I want to automate the generation of descriptive tables with headings for groups of variables - using knitr and (ideally) stargazer. Since I need weighted descriptives, I do not use stargazer's built in summary functions but generate a dataframe containing the statistics and use the summary=FALSE argument to print the dataframe.

Issue 1: A df with the variables and headings as rows and the summary statistics as columns does not work because stargazer transforms the NAs on the heading rows into $$s which breaks the knitting process.

Issue 2: As a work around, I generated a dataframe with variables and headings as columns and the summary statistics as rows and use the flip=TRUE argument to have rows and columns flipped in the stargazer output.
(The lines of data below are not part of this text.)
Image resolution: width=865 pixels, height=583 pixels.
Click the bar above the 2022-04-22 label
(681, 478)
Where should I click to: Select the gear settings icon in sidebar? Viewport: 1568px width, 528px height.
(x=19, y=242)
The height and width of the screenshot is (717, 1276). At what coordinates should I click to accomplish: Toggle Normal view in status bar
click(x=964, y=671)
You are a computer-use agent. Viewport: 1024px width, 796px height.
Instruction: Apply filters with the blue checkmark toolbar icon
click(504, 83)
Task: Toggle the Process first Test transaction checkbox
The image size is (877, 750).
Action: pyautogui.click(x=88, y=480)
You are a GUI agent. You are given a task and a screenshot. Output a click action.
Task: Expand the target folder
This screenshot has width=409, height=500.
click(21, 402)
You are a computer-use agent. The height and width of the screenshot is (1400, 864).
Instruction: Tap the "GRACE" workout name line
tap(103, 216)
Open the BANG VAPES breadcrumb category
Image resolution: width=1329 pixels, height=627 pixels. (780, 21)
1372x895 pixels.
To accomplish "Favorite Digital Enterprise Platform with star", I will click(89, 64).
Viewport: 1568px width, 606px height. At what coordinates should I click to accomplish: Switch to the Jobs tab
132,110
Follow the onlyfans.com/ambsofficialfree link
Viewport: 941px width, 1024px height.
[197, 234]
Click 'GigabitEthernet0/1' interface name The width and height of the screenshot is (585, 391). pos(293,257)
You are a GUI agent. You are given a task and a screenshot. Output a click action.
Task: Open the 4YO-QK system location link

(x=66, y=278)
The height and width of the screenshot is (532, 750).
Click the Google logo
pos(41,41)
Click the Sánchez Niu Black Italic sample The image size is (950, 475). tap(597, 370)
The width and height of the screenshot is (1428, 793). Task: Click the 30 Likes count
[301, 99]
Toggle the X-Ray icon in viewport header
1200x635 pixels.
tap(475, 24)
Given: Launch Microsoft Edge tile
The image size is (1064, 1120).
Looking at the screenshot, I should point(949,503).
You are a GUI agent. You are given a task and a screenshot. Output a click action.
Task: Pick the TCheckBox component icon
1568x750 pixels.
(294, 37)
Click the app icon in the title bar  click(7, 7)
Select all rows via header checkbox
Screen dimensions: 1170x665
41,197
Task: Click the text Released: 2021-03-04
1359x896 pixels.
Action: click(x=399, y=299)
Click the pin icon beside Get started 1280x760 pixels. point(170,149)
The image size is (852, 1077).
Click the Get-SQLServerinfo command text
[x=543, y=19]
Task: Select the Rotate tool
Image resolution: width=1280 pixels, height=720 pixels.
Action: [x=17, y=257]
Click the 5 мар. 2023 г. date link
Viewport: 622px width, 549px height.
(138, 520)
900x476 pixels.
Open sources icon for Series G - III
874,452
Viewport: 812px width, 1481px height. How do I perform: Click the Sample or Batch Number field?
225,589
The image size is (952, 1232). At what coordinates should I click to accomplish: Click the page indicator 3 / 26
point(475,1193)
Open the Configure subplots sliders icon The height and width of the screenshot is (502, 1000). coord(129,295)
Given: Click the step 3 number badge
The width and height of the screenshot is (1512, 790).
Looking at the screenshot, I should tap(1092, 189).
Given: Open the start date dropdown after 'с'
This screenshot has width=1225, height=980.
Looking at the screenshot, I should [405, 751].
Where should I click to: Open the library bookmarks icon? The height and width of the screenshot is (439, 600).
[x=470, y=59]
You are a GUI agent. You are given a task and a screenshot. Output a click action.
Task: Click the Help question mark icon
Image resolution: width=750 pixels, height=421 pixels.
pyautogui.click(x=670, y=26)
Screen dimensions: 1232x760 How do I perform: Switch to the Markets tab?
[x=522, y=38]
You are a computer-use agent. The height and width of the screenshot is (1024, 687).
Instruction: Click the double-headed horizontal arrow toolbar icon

While this allows me to have empty character vectors for the headings and numeric vectors for the variables, stargazer does not output the numeric vectors in math mode but (appears to) treat them as character.

Example:

# create example df
df <- data.frame(heading=c(" "," "," "),var1=c(1,2,3),var2=c(4,5,6))
df$heading <- as.character(df$heading)

# output using stargazer
stargazer(df, summary = FALSE, flip = TRUE)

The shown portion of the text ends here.